I tried to prolong the need for a wig with different styling products and medicines, but it was useless and I found myself back at the Images Boutique at MGH. I went through the same process of receiving it and I am still getting used to my altered appearance. Eyebrow powder was added to my make-up routine but has since been replaced by “eyebrow wigs” by Cardani. I have not gotten the balls to apply fake lashes so I compensate for my lack of eyelashes with eyeliner. After losing what seemed like 95% of my hair, I shaved my head. So yes, I am secretly bald.
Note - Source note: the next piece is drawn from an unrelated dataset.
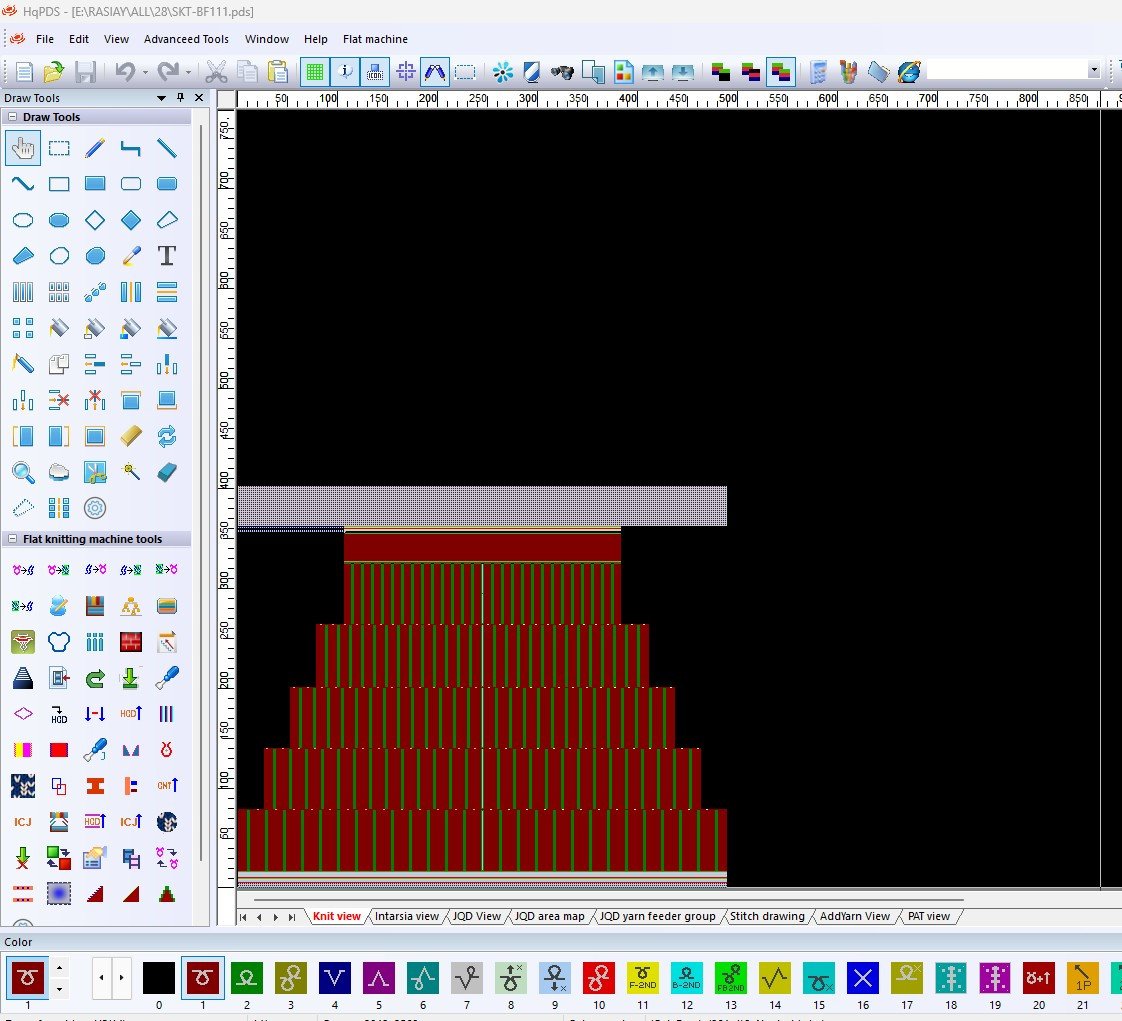This screenshot has height=1021, width=1122.
Task: Collapse the Draw Tools section
Action: pos(13,117)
I’m not writing this to receive pity. I am very aware that I am going through something traumatic, but I do not wish to dwell on the negatives. Instead, I want to grow from this. I believe my battle with Alopecia Areata has made me stronger. I still often find myself furious that I have to wear a wig everyday, but I hope to put those feelings into a positive outlet. I want to be a light. I want to tell my story not only to get it off my chest but to inspire others. In a society that has such a fixed image of beauty, it’s hard to discuss the things that make us not live up to that expectation.
I am so thankful for the people that have reached out to me during this difficult time, and give me love when I feel that I don’t deserve it. I’m thankful to be able to have wigs and my other essentials that make me feel as attractive as anybody else. I’m lucky to be here to share my story, considering some affected by this disease are not so lucky. I’m alive, healthy, and have a great support system.
Regardless, I’ve learned that support can go miles, but you ultimately have to save yourself. I need to teach myself the importance of inner beauty, and how it can still shine even if we don’t believe our appearance allows it to. I may never have the confidence to show my bald head to the world and I will always struggle accepting my appearance, but I still want to build my inner beauty and let it shine to show others that it exists in them.